Disaster recovery

Disaster recovery creates a replica of your primary server.

You can have only one replica at a time, and you can add disaster recovery to an installation with or without compilers.

There are two main advantages to enabling disaster recovery:

If your primary server fails, the replica takes over the handling of Puppet Server and PuppetDB traffic, allowing existing agents to remain operational and Puppet runs to continue without interruption. By configuring nodes to automatically fail over to the replica when the primary is unreachable, you can ensure that they still receive catalogs and enforce your desired state.
If your primary server can’t be repaired, you can promote the replica to primary server. Promotion establishes the replica as the new, permanent primary server.

Disaster recovery architecture

The replica is not an exact copy of the primary server. Rather, the replica duplicates specific infrastructure components and services. By default Hiera data and other custom configurations are not replicated. However, if you store Hiera data in the control repository, as recommended, the data is replicated through Code Manager.

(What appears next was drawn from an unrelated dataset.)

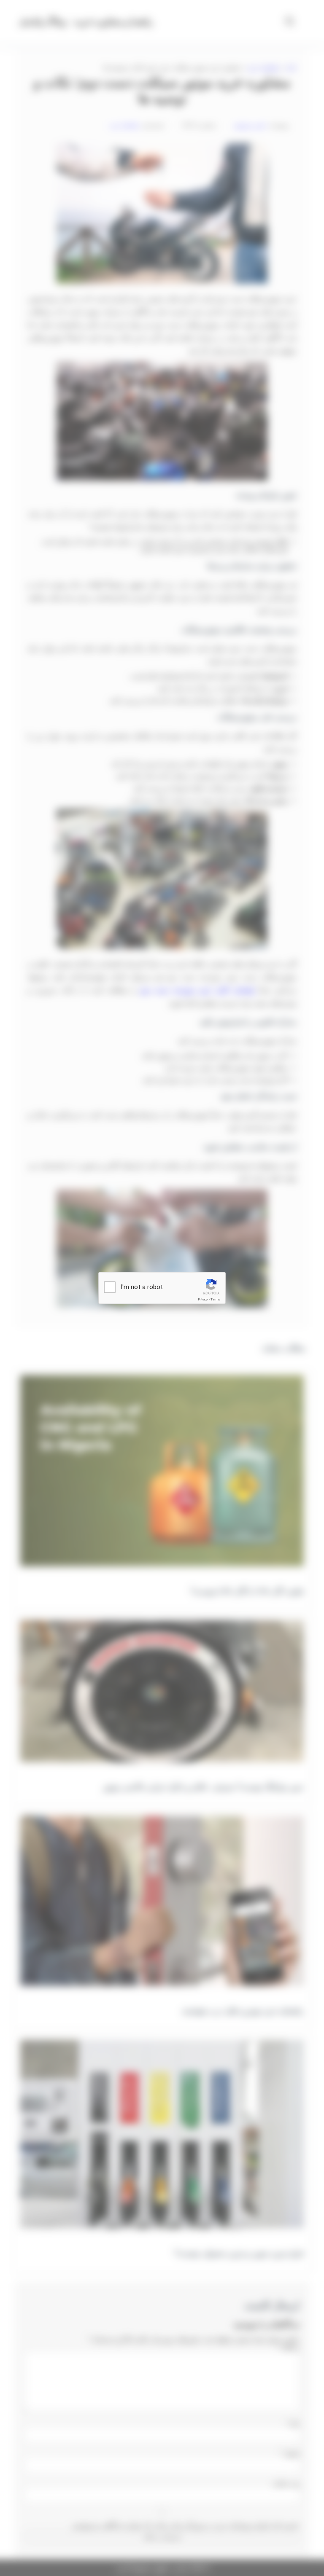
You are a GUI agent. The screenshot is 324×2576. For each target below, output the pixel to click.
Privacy (203, 1299)
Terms (216, 1299)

Replication can be read-write, meaning that data can be written to the service or component on either the primary server or the replica, and the data is synced to both nodes. Alternatively, replication can be read-only, where data is written only to the primary server and synced to the replica. Some components and services, like Puppet Server and the console service UI, are not replicated because they contain no native data.

Some components and services are activated immediately when you enable a replica; others aren't active until you promote a replica.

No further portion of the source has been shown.